** Opening Source extract block **

Stephanie Adams
Oct. 24th 2008 4:30 p.m.
The War in Iraq has taken a toll on their environment and will need years and years of work to be repaired. Much of the damaged was caused when factories were destroyed from bombings and the tearing down forests to keep the rebels from being able to hide from U.S. forces. There is contaminated sewage waste, trash from explosions and useless mines and bombs lying around.
Efforts have been made to clean up the environment but progress is slow. The United Nations Environment Program has helped to find the sites in Iraq that need the most help. The Iraq Environment Ministry has planted at least 17 million trees this year and with help from the Japanese, they have re-flooded around 55 percent of Iraq’s southern marshes. The marshes were drained by Saddam Hussein in efforts to make it easier to secure the Iraq border with Iran.
Nermeen Othman, head of the Iraqi Environmental Ministry, has expressed that the damage is actually worse than it sounds and has already increased the rates of cancer and infectious diseases in Iraq. One of the sites recently cleaned up was the Qadisiya chemical factory which was bombed in 2003 and left the surrounding area covered in toxic residues. The damaged sewage system has caused the contamination of 60 percent of Iraq’s fresh water. Othman expects the costs of repairs of the polluted sites to be billions of dollars. The idea that war causes such affects on the environment is one that should be obvious but is easily neglected. Othman projects the process of repair to take centuries.
http://www.theglobeandmail.com/servlet/story/RTGAM.20081024.wiraqenvir1024/BNStory/International/home
1 comment:
It's no surprise, whatever man touches it turns into loathsome decay, a testament of how destructive human capabilities are in terms of our ability to harness the world. What we create we can destroy as well.

** Closing Source extract block **
** Opening Given data block **

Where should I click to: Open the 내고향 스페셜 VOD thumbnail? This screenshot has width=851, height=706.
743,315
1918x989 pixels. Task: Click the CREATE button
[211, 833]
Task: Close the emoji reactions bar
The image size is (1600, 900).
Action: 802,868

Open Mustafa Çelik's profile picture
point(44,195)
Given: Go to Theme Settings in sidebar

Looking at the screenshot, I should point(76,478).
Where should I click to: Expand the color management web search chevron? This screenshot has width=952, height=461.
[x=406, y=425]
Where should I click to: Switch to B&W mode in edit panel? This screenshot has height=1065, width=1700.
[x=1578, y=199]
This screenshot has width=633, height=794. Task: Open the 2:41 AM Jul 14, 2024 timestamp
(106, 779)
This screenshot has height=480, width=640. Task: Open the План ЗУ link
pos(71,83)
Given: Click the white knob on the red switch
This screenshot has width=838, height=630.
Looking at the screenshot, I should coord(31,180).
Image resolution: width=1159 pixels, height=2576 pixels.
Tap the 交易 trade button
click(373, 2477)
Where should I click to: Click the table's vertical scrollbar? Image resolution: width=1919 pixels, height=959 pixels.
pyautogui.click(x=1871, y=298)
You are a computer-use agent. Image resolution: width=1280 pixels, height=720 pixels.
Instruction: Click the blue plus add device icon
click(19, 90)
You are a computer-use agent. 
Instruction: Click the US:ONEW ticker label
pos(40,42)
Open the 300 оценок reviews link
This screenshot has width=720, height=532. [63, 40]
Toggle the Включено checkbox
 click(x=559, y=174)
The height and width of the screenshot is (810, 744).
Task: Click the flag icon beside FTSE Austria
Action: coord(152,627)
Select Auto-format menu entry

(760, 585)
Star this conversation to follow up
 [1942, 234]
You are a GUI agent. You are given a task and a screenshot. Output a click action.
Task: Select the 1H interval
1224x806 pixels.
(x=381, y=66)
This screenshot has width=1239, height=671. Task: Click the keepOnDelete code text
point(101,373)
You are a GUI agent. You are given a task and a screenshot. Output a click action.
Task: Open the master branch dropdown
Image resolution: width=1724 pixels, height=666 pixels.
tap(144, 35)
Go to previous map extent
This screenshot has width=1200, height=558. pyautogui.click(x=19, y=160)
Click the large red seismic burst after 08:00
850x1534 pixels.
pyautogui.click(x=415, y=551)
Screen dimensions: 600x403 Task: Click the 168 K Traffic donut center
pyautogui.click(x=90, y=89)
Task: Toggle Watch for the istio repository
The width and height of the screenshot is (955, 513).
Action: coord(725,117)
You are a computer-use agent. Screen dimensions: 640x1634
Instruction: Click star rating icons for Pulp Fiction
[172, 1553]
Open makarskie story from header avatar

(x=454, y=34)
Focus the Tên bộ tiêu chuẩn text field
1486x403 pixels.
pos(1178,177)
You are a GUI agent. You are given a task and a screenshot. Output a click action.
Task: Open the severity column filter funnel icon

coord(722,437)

** Closing Given data block **

**Work request**
Reproduce the post on war damage to Iraq's environment word for word, starting at "Nermeen Othman, head" and continuing up to and including "to take centuries.".

**Completed task**
Nermeen Othman, head of the Iraqi Environmental Ministry, has expressed that the damage is actually worse than it sounds and has already increased the rates of cancer and infectious diseases in Iraq. One of the sites recently cleaned up was the Qadisiya chemical factory which was bombed in 2003 and left the surrounding area covered in toxic residues. The damaged sewage system has caused the contamination of 60 percent of Iraq’s fresh water. Othman expects the costs of repairs of the polluted sites to be billions of dollars. The idea that war causes such affects on the environment is one that should be obvious but is easily neglected. Othman projects the process of repair to take centuries.